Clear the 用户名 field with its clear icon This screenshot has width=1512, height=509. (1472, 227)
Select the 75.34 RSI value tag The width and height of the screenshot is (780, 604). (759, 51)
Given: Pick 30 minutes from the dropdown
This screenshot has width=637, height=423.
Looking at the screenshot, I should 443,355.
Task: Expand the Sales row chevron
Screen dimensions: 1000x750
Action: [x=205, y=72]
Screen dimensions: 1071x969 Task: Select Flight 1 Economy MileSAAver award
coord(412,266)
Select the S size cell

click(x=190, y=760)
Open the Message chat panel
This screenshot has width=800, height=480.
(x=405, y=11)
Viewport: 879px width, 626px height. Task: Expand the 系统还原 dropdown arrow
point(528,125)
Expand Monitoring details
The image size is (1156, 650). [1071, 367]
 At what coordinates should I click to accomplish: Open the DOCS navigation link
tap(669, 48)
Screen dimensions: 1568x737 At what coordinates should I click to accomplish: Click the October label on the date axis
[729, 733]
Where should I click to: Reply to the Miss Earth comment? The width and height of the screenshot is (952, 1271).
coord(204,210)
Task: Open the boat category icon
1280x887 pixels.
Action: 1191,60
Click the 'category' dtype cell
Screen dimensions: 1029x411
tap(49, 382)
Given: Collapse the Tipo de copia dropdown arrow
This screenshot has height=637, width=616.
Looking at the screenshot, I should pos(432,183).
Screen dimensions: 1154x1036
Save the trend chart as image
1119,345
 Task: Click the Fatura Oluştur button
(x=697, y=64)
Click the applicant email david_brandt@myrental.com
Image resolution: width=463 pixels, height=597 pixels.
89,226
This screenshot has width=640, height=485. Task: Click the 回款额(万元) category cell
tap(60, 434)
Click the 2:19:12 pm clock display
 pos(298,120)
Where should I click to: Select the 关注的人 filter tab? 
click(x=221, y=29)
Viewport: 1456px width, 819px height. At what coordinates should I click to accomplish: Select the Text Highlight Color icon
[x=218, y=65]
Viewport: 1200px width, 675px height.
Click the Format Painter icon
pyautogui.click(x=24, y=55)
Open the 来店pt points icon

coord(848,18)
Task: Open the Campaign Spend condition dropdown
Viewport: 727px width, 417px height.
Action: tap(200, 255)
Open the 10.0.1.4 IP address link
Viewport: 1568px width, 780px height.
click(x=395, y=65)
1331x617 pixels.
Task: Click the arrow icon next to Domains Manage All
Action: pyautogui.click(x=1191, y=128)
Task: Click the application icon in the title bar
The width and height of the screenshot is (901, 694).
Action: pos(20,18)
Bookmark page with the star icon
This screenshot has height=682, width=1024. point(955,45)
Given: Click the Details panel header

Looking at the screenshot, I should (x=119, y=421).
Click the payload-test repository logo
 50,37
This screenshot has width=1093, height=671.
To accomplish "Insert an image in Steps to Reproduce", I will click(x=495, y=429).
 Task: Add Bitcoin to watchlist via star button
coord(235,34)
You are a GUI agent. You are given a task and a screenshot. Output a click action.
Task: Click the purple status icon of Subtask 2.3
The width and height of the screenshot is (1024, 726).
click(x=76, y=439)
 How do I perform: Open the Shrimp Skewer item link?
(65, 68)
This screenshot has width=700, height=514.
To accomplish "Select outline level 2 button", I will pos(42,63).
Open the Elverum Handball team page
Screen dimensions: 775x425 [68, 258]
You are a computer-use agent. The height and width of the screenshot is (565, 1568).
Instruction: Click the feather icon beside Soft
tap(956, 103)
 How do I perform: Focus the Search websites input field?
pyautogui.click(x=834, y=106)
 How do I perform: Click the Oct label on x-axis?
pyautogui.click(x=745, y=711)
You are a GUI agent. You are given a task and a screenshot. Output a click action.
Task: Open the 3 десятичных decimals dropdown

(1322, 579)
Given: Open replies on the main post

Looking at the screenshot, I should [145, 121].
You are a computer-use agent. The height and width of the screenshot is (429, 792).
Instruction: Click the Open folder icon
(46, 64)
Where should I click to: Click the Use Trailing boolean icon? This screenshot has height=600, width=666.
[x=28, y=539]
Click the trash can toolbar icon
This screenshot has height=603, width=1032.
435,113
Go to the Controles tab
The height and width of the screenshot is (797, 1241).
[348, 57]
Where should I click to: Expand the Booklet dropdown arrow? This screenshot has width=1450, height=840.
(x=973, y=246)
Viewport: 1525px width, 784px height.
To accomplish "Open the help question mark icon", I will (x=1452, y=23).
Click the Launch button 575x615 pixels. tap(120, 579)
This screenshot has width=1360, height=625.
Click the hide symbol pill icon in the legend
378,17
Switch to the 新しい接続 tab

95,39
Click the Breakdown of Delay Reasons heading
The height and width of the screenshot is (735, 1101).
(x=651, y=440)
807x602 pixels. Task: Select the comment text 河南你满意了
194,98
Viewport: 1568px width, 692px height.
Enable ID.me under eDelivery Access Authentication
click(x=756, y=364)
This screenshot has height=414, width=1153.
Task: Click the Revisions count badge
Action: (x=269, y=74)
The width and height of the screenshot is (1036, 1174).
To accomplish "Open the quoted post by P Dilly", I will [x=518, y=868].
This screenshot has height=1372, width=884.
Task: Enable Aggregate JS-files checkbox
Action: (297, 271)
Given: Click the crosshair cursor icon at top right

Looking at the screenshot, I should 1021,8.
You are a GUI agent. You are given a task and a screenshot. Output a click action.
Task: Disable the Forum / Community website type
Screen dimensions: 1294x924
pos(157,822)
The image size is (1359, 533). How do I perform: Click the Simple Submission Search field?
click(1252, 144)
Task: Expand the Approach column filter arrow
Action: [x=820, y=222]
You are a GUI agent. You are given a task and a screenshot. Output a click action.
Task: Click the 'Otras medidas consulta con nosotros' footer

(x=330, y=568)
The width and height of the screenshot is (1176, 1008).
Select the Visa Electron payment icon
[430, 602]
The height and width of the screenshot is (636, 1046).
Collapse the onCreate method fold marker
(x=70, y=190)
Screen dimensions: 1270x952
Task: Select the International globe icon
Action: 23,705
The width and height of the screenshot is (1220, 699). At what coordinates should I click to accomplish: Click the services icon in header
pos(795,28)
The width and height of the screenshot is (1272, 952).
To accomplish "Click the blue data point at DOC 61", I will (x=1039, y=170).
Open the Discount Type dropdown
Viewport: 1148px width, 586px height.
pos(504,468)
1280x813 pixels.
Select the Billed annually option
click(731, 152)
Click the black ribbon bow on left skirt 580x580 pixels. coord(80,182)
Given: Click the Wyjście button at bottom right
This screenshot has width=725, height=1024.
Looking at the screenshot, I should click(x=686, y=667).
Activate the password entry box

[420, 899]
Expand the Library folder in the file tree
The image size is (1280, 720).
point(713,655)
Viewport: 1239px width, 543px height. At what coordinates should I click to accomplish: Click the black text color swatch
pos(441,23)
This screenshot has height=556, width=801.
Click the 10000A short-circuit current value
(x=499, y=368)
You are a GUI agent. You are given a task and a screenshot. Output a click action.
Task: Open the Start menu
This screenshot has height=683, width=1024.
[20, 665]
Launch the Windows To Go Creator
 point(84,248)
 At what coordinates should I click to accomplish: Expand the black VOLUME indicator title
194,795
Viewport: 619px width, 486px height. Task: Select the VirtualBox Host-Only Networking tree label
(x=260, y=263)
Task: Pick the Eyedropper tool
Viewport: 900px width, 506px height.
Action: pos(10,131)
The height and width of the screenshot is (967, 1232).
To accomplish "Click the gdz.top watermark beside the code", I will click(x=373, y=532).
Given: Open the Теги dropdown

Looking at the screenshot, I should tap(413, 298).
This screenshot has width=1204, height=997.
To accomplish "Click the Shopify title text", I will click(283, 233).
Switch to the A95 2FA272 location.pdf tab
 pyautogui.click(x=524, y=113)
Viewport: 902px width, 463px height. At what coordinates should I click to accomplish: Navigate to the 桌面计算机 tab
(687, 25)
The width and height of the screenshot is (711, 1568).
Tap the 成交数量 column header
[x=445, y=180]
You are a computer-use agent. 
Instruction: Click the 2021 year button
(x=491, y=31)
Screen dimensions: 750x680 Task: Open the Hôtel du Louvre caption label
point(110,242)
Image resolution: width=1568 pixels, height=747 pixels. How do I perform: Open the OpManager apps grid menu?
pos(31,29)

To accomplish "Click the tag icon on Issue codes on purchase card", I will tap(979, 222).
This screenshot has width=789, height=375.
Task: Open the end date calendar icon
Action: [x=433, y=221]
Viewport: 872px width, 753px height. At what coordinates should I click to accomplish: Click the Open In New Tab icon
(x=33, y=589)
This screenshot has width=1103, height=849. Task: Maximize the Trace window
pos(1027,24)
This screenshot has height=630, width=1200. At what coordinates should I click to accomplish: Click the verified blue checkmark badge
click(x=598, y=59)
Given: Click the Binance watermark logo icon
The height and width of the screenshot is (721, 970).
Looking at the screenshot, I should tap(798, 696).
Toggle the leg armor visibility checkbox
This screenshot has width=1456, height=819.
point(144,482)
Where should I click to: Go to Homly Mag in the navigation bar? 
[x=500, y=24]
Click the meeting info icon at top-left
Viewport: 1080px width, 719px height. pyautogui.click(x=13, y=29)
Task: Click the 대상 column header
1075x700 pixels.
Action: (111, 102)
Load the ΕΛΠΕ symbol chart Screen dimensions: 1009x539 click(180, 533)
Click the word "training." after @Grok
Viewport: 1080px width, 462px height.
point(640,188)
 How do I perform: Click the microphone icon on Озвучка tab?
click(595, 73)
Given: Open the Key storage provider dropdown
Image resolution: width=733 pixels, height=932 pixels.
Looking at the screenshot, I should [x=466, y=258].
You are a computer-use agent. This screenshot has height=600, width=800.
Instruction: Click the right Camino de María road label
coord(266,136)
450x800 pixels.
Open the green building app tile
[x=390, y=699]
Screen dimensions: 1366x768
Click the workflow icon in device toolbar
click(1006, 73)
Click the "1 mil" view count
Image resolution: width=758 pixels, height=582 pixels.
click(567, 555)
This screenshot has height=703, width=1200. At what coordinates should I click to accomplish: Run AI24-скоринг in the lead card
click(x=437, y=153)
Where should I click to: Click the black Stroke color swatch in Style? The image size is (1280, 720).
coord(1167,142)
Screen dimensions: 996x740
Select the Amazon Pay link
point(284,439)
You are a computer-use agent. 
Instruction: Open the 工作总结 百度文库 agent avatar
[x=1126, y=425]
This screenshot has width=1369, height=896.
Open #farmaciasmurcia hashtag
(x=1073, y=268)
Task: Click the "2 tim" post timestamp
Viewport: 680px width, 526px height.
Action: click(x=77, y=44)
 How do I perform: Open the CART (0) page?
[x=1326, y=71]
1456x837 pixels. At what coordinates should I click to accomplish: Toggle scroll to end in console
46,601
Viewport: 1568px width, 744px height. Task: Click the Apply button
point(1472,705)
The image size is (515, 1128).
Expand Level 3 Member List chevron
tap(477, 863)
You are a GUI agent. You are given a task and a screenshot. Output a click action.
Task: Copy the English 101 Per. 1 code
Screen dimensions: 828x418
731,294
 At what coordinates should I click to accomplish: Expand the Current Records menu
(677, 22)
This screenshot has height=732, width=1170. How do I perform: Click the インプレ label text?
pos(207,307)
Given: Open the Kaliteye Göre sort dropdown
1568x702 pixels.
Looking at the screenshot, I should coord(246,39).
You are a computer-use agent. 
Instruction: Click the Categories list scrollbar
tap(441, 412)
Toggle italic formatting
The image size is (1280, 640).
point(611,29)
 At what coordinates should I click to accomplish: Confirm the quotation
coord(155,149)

Problem requirements:
Pull out every line in the data above that has the word "Pick".

Response box:
Given: Pick 30 minutes from the dropdown
Task: Pick the Eyedropper tool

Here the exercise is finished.